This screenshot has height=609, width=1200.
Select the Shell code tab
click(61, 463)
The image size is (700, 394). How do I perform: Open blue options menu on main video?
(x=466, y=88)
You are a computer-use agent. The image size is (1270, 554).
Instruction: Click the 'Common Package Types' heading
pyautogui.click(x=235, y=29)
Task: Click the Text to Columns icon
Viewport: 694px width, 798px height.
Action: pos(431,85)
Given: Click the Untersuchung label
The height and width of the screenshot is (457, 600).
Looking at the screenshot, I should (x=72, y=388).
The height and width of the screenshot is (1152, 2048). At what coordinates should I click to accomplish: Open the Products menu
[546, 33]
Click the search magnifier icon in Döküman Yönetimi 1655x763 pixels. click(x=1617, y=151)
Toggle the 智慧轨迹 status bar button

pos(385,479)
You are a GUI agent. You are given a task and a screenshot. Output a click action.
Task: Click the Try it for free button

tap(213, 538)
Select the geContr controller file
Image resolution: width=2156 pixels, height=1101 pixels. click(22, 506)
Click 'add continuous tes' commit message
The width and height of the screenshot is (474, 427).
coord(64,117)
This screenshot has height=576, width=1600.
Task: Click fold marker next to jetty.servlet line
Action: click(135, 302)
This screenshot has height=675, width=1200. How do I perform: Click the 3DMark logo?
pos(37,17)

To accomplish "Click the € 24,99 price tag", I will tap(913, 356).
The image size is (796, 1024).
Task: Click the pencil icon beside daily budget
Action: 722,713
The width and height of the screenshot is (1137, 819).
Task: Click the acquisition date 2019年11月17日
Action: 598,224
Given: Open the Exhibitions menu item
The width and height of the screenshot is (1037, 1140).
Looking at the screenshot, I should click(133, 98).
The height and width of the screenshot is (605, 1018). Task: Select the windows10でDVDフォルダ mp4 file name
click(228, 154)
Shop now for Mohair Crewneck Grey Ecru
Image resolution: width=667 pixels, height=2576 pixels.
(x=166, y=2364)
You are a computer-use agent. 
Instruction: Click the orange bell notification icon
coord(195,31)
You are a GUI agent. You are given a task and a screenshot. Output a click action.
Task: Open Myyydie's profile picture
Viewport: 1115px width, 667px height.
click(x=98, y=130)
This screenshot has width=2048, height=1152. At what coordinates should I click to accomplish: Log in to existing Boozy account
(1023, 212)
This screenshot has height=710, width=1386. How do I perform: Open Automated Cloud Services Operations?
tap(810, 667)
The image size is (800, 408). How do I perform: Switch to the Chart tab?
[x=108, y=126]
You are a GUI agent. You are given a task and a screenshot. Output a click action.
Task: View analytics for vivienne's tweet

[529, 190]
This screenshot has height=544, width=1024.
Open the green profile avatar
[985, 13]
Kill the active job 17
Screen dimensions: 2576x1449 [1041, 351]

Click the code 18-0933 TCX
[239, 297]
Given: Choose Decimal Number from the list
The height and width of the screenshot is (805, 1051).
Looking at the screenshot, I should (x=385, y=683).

········

▸ Task objective:
Render every line of the data above as a Markdown table with the columns "Row" and "Line", numbering each row, and leave out blank lines.

▸ Solution for this problem:
| Row | Line |
|---|---|
| 1 | This screenshot has height=609, width=1200. |
| 2 | Select the Shell code tab |
| 3 | click(61, 463) |
| 4 | The image size is (700, 394). How do I perform: Open blue options menu on main video? |
| 5 | (x=466, y=88) |
| 6 | You are a computer-use agent. The image size is (1270, 554). |
| 7 | Instruction: Click the 'Common Package Types' heading |
| 8 | pyautogui.click(x=235, y=29) |
| 9 | Task: Click the Text to Columns icon |
| 10 | Viewport: 694px width, 798px height. |
| 11 | Action: pos(431,85) |
| 12 | Given: Click the Untersuchung label |
| 13 | The height and width of the screenshot is (457, 600). |
| 14 | Looking at the screenshot, I should (x=72, y=388). |
| 15 | The height and width of the screenshot is (1152, 2048). At what coordinates should I click to accomplish: Open the Products menu |
| 16 | [546, 33] |
| 17 | Click the search magnifier icon in Döküman Yönetimi 1655x763 pixels. click(x=1617, y=151) |
| 18 | Toggle the 智慧轨迹 status bar button |
| 19 | pos(385,479) |
| 20 | You are a GUI agent. You are given a task and a screenshot. Output a click action. |
| 21 | Task: Click the Try it for free button |
| 22 | tap(213, 538) |
| 23 | Select the geContr controller file |
| 24 | Image resolution: width=2156 pixels, height=1101 pixels. click(22, 506) |
| 25 | Click 'add continuous tes' commit message |
| 26 | The width and height of the screenshot is (474, 427). |
| 27 | coord(64,117) |
| 28 | This screenshot has height=576, width=1600. |
| 29 | Task: Click fold marker next to jetty.servlet line |
| 30 | Action: click(135, 302) |
| 31 | This screenshot has height=675, width=1200. How do I perform: Click the 3DMark logo? |
| 32 | pos(37,17) |
| 33 | To accomplish "Click the € 24,99 price tag", I will tap(913, 356). |
| 34 | The image size is (796, 1024). |
| 35 | Task: Click the pencil icon beside daily budget |
| 36 | Action: 722,713 |
| 37 | The width and height of the screenshot is (1137, 819). |
| 38 | Task: Click the acquisition date 2019年11月17日 |
| 39 | Action: 598,224 |
| 40 | Given: Open the Exhibitions menu item |
| 41 | The width and height of the screenshot is (1037, 1140). |
| 42 | Looking at the screenshot, I should click(133, 98). |
| 43 | The height and width of the screenshot is (605, 1018). Task: Select the windows10でDVDフォルダ mp4 file name |
| 44 | click(228, 154) |
| 45 | Shop now for Mohair Crewneck Grey Ecru |
| 46 | Image resolution: width=667 pixels, height=2576 pixels. |
| 47 | (x=166, y=2364) |
| 48 | You are a computer-use agent.  |
| 49 | Instruction: Click the orange bell notification icon |
| 50 | coord(195,31) |
| 51 | You are a GUI agent. You are given a task and a screenshot. Output a click action. |
| 52 | Task: Open Myyydie's profile picture |
| 53 | Viewport: 1115px width, 667px height. |
| 54 | click(x=98, y=130) |
| 55 | This screenshot has width=2048, height=1152. At what coordinates should I click to accomplish: Log in to existing Boozy account |
| 56 | (1023, 212) |
| 57 | This screenshot has height=710, width=1386. How do I perform: Open Automated Cloud Services Operations? |
| 58 | tap(810, 667) |
| 59 | The image size is (800, 408). How do I perform: Switch to the Chart tab? |
| 60 | [x=108, y=126] |
| 61 | You are a GUI agent. You are given a task and a screenshot. Output a click action. |
| 62 | Task: View analytics for vivienne's tweet |
| 63 | [529, 190] |
| 64 | This screenshot has height=544, width=1024. |
| 65 | Open the green profile avatar |
| 66 | [985, 13] |
| 67 | Kill the active job 17 |
| 68 | Screen dimensions: 2576x1449 [1041, 351] |
| 69 | Click the code 18-0933 TCX |
| 70 | [239, 297] |
| 71 | Given: Choose Decimal Number from the list |
| 72 | The height and width of the screenshot is (805, 1051). |
| 73 | Looking at the screenshot, I should (x=385, y=683). |